2023 Dec 06 2:14 PM
Hello,
I'm trying to connect to a URL in the same server, ( BSP applic. ) but when I try to connect to this URL I get the next error.
SSL handshake with xxxxxx.it-dc.net:8081 failed: SSSLERR_PEER_CERT_UNTRUSTED (-102)#Peer's X.509 certificate (chain) validation failed (missing trust?)##SapSSLSessionStartNB()==SSSLERR_PEER_CERT_UNT
I tried to look in STRUST transaction but there is the certificate and it doesn't look like there is any error within,
Can somebody help?
2023 Dec 06 2:24 PM
Did you look at the whole chain from the root CA downwards or just the final node?
2023 Dec 06 2:34 PM
c5e08e0478aa4727abc4482f5be390b2 when I go to STRUST, I see the certificate, I don't see any chain or anything related to that
2023 Dec 06 2:38 PM
The CA root certificate of the "peer's" certificate needs to be imported into the "Certificate List" in STRUST, most probably in the "SSL client Standard" section or the currently used "SSL client xyz" section.
2023 Dec 06 2:43 PM
2023 Dec 06 3:08 PM
No, you don't...: "Certificate List" is empty!
2023 Dec 06 3:32 PM
I think that this one is the correct, there are a certificate List.
This is the log of the error.
2023 Dec 06 3:40 PM
That one is the list for the server, but your problem is in the client.

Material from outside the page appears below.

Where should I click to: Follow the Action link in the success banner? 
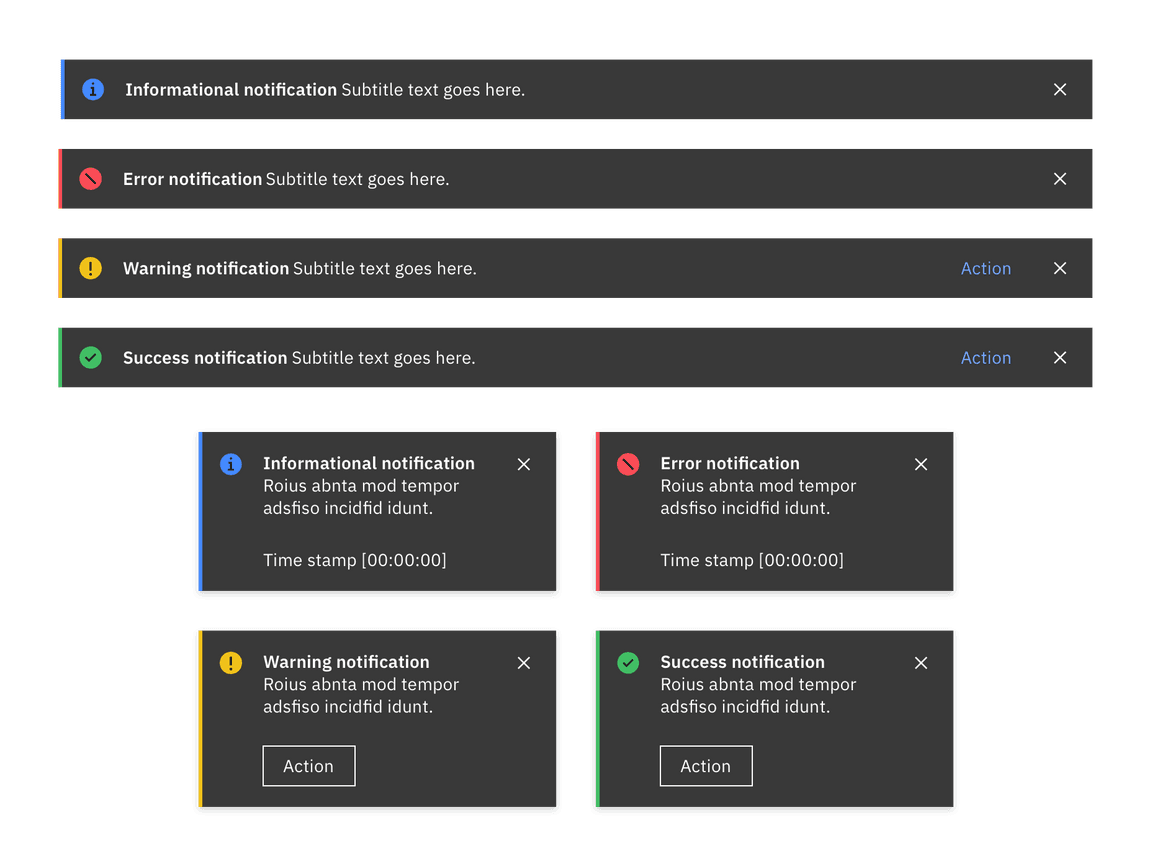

Your client does not trust the certificate of the server, therefore you need to import your server's CA root into the trust list of the client.
2023 Dec 06 3:24 PM
the chain is visible as such only in a browser, the STRUST interface will show them as separate certificates
2023 Dec 06 4:57 PM
You can check the dev_icm log for exact certificate name which is causing the problem and import the same required certificate in correct PSE file.